2 Kommentare

  1. Eine schöne Idee, eine Art Kompendium über Foodtrucks zu schaffen, allerdings als Buch? Ich fände die Foodtruckszene viel zu fluktuativ für sowas stationäres wie ein Buch. Eine Webseite, ein Blog, ein Wiki sind da doch die richtigere Form, wenn man die Arbeit nicht scheut, den Inhalt immer aktuell zu halten und „Karteileichen“ schnellstmöglich zu entfernen bzw. als nicht mehr existent in ein Archiv zu verbannen.

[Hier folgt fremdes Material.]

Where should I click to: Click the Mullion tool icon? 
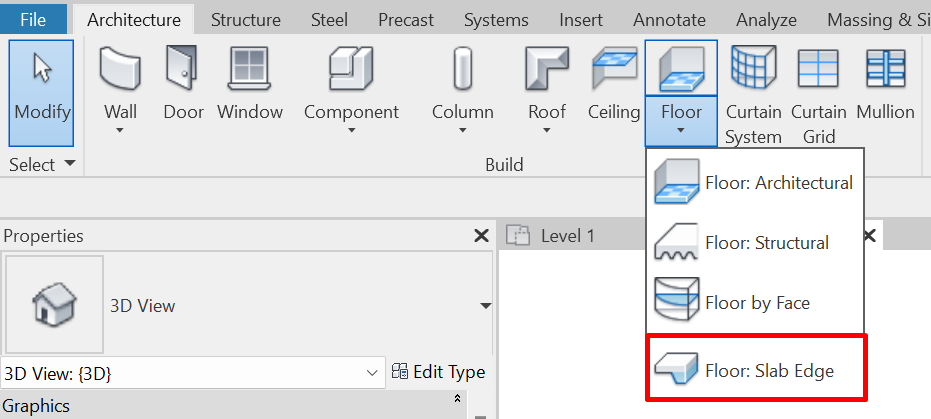click(x=885, y=69)
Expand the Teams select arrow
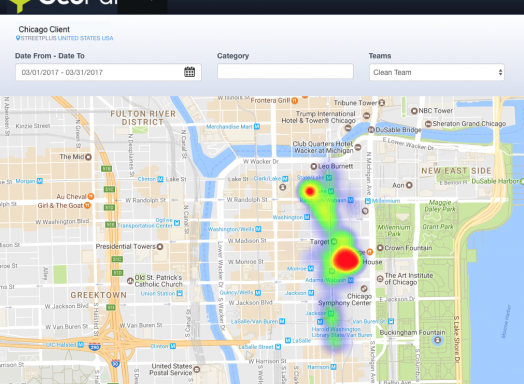This screenshot has height=384, width=524. (500, 72)
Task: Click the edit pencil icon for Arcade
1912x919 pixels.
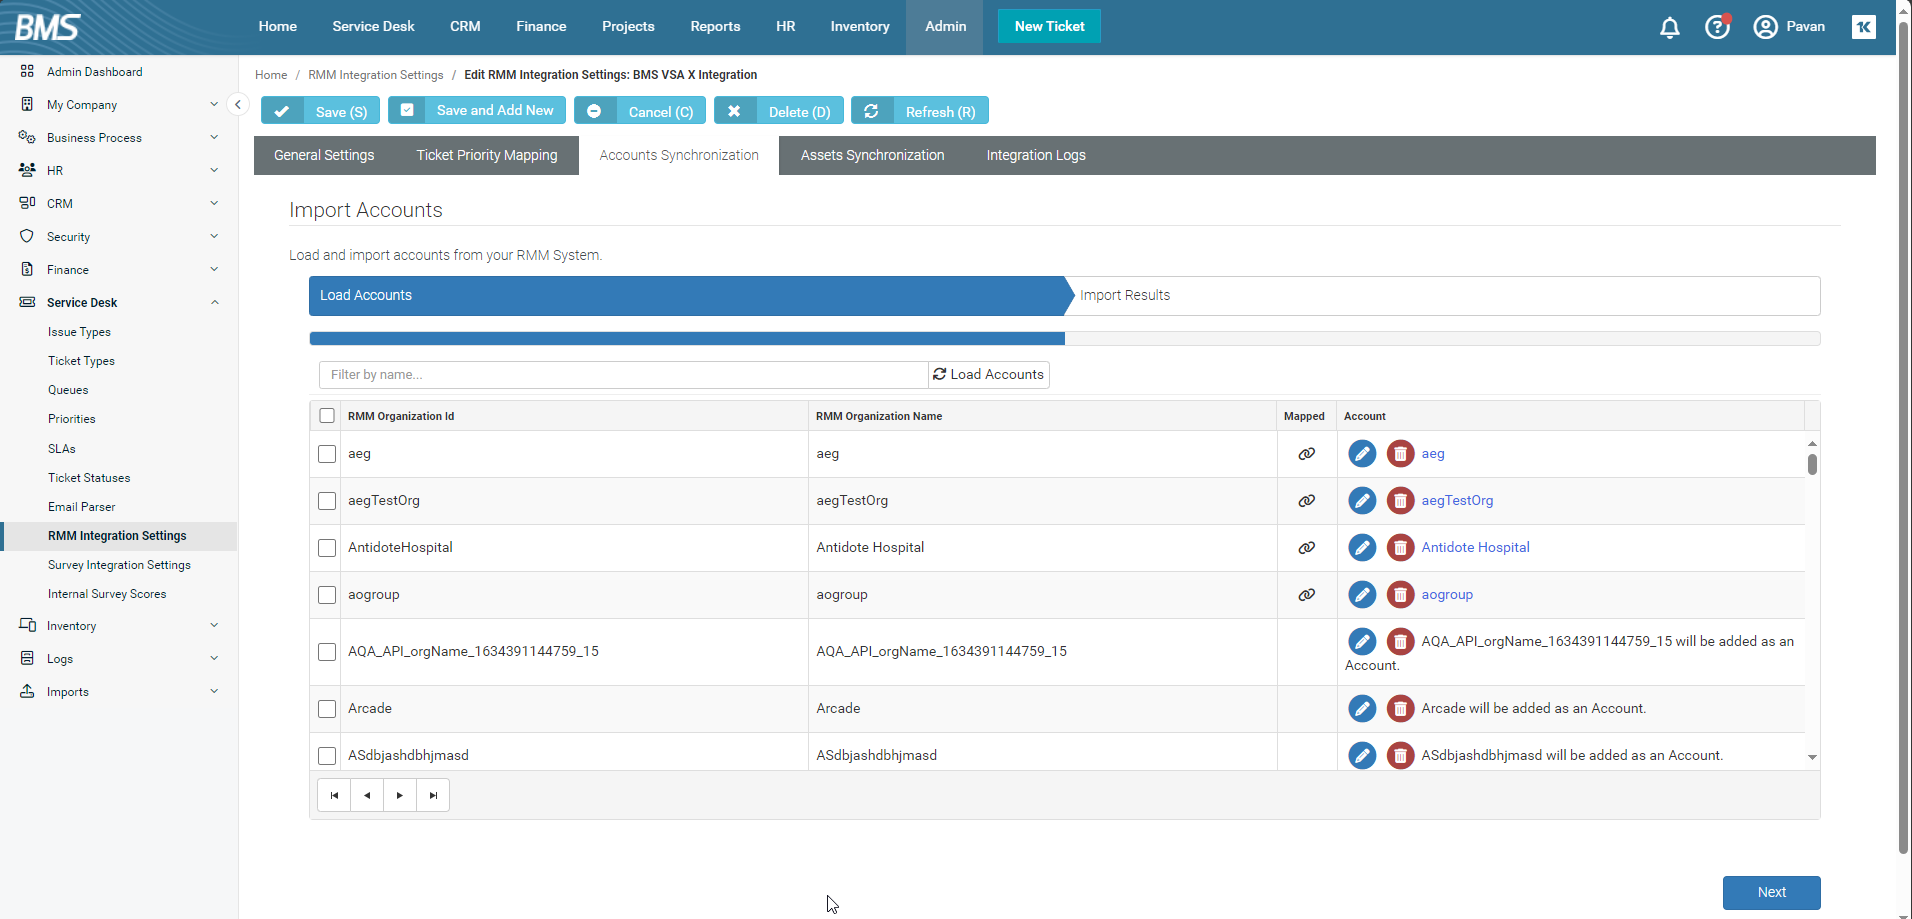Action: click(x=1361, y=709)
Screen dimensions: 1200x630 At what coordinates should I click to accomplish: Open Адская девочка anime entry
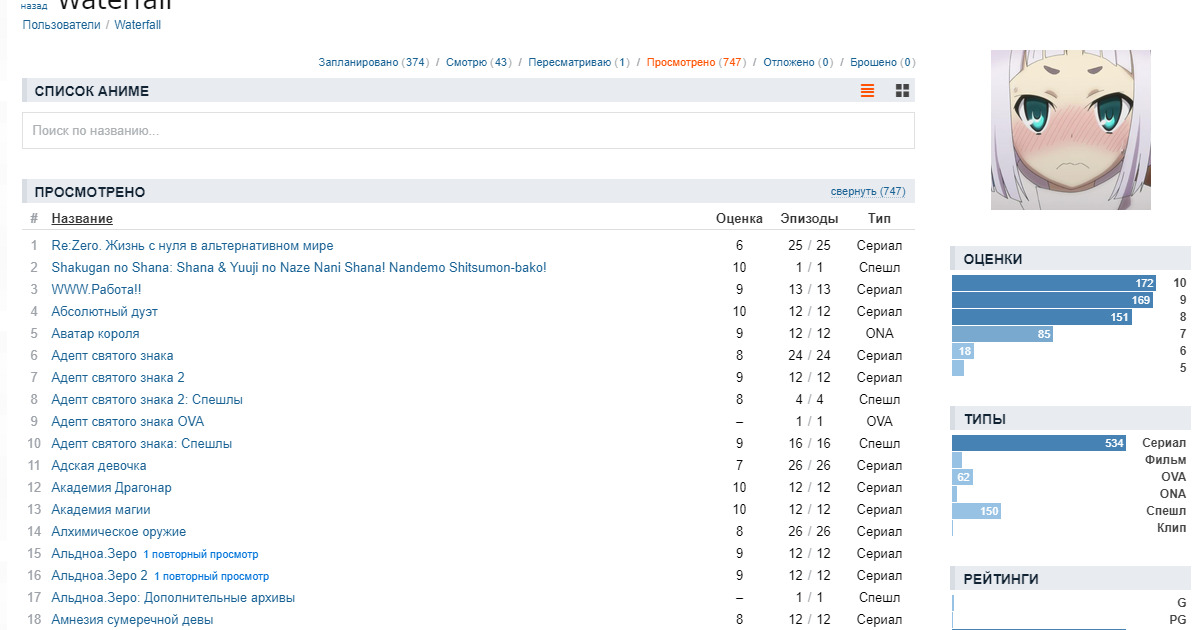[x=99, y=466]
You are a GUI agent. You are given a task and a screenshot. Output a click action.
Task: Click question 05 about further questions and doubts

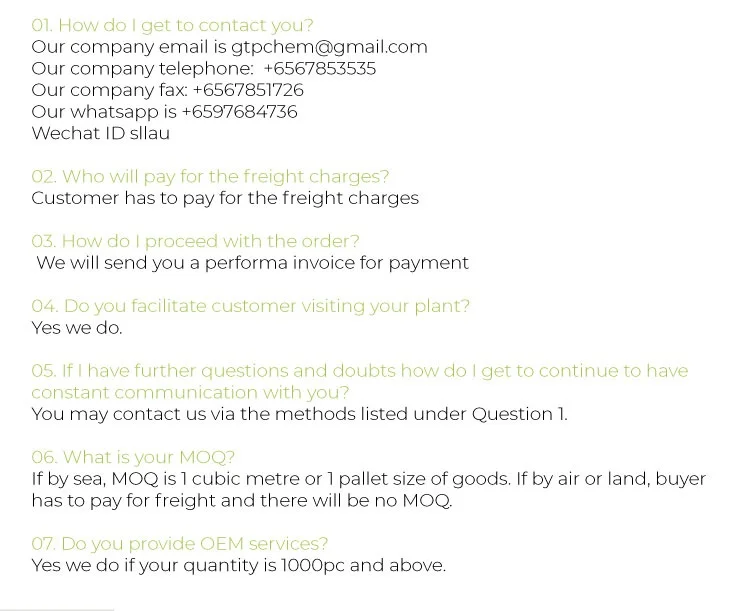[360, 371]
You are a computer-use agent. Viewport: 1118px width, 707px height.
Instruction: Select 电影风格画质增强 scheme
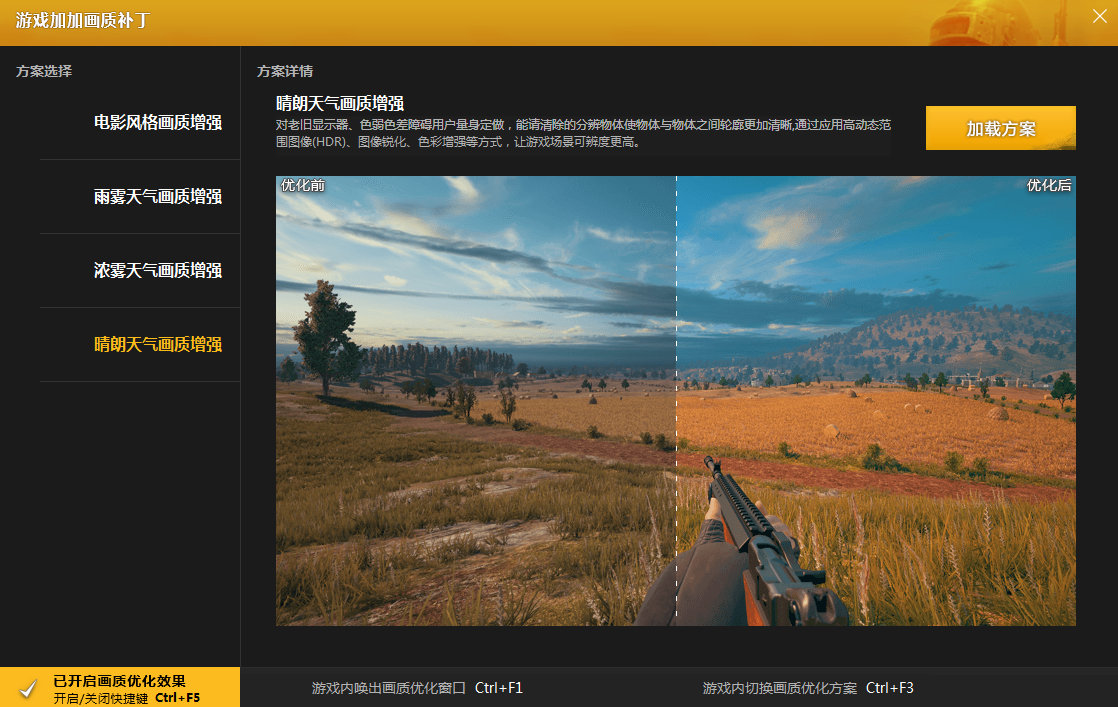(157, 123)
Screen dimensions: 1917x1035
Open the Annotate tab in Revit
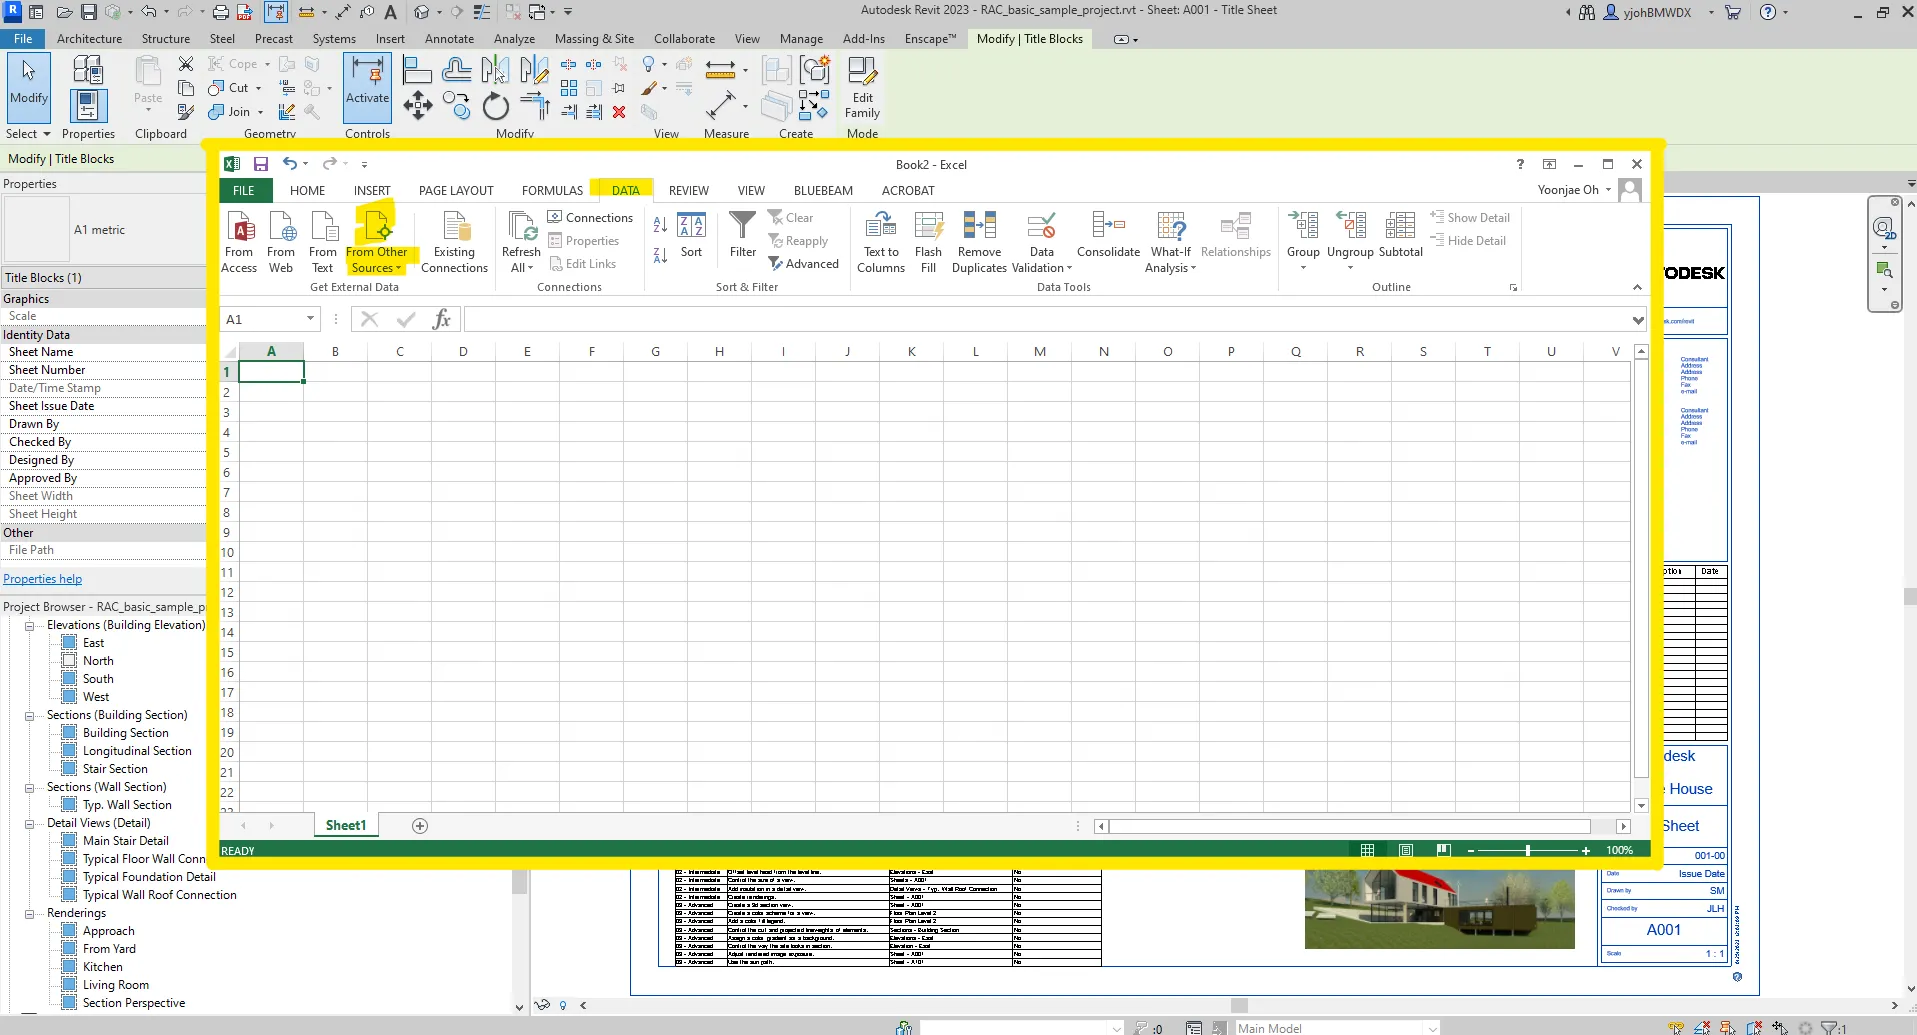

    1. Mir ging es gar nicht um Aktualität, sondern darum, die Geschichten zu erzählen. Tacos los Carnales gibt es mittlerweile schon seit 2014 in Köln, also über zehn Jahre. Mittlerweile auch als Restaurant. Aber stimmt schon, online ist das alles flexibler. Ich glaube ohnehin nicht, dass sich Menschen noch so lange Texte durchlesen. Ein Text überhaupt ist ja schon für viele eine Herausforderung. Habe oft den Einruck, dass nur noch snackable Content zählt. Möglichst schnell erzählt. Aber Geschichten erzählen sich nun mal nicht schnell.